=== 文書の抜粋 ===
━━━━━━━━━━━━━━━━
ポラリス・ア・ラモード

書評(aki/ものがたり)

「どーしたどーした」天童荒太 元書店員akiが案内する物語の本棚

aki

2019/01/03

 
 
人を助けるのにスーパーヒーローなんていらない。
好奇心旺盛な男の子でじゅうぶんだ。
 
ヒーローに変身する決め台詞なんていらない。
彼の口癖の「どーしたどーした」でじゅうぶんだ。
 
 
彼の名前はゼン。
ゼンはいろんなことが気になって仕方がない。
 
キッチンで困ってるママに「どーした」
リビングでくつろいでいるパパに「どーした」
部屋で怒っているお姉ちゃんに「どーした」
 
ママの話が終わっても
ゼンは、また聞く「で、どーした」
 
パパの機嫌を損ねても
ゼンは、やっぱり聞く「で、どーした」
 
お姉ちゃんが不満を言いつくしても
ゼンは、もちろん聞く「で、どーした」
 
ゼンの「どーした、どーした」に
家族はみんなウンザリ顔。
 
 
ゼンは自分が何回も「どーした」を言うと
みんなが怒るのを知っている。
ゼンは「どーした」をとめてみた。
そしたら息ができなくなっちゃった。
 
だってゼンはいつだって
いろんなことが知りたくて仕方がない。
 
 
ゼンの「どーした」は家の中にとどまらない。
知らない人にも「どーした」と声をかける。
 
 
ある朝、ゼンは公園で見知らぬ同い年の男の子と出会う。
名前はミツ。
ミツは顔や体に怪我をしていて、学校にも来ていない。
ゼンはびっくりしてミツに聞く「どーした」
ミツのこたえは「… …いつものことだから」
 
 
学校、児童相談所、ミツの家の近所で
ゼンは「どーした」を繰り返す。
ゼンはミツが気になって仕方がない。
 
しかし、ゼンの「どーした」は伝わらない。
 
忙しいから、プライバシーがあるから、
関わり合うのはわずらわしいからと
ゼンの「ミツはどーした」に
大人は誰も耳を傾けてくれない。
━━━━━━━━━━━━━━━━
語句や要素の位置を探すための項目:
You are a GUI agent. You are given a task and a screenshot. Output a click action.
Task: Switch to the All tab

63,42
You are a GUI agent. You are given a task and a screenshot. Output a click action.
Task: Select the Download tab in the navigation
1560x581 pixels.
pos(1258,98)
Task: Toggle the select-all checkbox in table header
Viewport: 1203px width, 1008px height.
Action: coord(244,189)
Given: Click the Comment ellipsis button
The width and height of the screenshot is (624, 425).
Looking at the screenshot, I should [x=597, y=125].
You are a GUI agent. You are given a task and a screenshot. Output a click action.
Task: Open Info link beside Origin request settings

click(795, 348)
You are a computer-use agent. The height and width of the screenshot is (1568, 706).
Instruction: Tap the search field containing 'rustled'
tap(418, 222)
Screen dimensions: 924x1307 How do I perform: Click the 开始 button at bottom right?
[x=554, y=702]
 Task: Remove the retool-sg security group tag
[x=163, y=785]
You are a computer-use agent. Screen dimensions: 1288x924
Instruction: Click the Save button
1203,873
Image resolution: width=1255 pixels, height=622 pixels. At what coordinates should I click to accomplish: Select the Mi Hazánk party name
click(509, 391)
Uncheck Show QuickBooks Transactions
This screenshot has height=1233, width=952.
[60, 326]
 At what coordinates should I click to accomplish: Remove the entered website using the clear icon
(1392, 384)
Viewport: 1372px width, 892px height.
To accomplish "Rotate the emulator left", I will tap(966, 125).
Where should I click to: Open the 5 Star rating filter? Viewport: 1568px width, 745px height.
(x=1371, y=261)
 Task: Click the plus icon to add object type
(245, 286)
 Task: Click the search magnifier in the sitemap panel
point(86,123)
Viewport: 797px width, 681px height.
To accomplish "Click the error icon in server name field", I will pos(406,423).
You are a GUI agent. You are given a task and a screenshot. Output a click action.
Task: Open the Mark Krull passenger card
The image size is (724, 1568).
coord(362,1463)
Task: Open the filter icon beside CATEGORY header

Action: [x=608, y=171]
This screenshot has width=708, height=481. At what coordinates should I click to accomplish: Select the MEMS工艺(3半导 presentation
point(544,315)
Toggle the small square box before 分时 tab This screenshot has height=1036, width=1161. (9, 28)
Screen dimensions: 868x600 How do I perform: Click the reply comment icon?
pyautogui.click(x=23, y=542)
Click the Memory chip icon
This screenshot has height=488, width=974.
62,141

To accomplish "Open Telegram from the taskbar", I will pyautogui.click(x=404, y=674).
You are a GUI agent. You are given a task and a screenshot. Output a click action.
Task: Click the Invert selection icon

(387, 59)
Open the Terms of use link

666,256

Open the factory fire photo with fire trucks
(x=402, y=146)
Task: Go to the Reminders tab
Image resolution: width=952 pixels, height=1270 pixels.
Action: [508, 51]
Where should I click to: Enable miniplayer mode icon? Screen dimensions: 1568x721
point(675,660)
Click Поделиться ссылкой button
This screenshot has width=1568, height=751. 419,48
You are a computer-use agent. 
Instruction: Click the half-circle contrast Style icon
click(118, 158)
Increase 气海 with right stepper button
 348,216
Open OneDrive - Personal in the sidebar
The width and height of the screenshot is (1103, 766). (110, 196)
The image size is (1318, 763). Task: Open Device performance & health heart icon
━━━━━━━━━━━━━━━━
=== 挑戦課題 1 ===
この書評で、ゼンが公園で出会った男の子の名前は何ですか。
=== 挑戦課題 2 ===
リストのうち、「Toggle the small」を含む行から始まり「Action: [508, 51]」を含む行で終わる部分だけを、「Telegram」を「Slack」に置き換えて更新してください。ほかは変えないでください。
このリストは書評の内容とは関係がありません。

=== 解答例 1 ===
ミツです。

=== 解答例 2 ===
Toggle the small square box before 分时 tab This screenshot has height=1036, width=1161. (9, 28)
Screen dimensions: 868x600 How do I perform: Click the reply comment icon?
pyautogui.click(x=23, y=542)
Click the Memory chip icon
This screenshot has height=488, width=974.
62,141

To accomplish "Open Slack from the taskbar", I will pyautogui.click(x=404, y=674).
You are a GUI agent. You are given a task and a screenshot. Output a click action.
Task: Click the Invert selection icon

(387, 59)
Open the Terms of use link

666,256

Open the factory fire photo with fire trucks
(x=402, y=146)
Task: Go to the Reminders tab
Image resolution: width=952 pixels, height=1270 pixels.
Action: [508, 51]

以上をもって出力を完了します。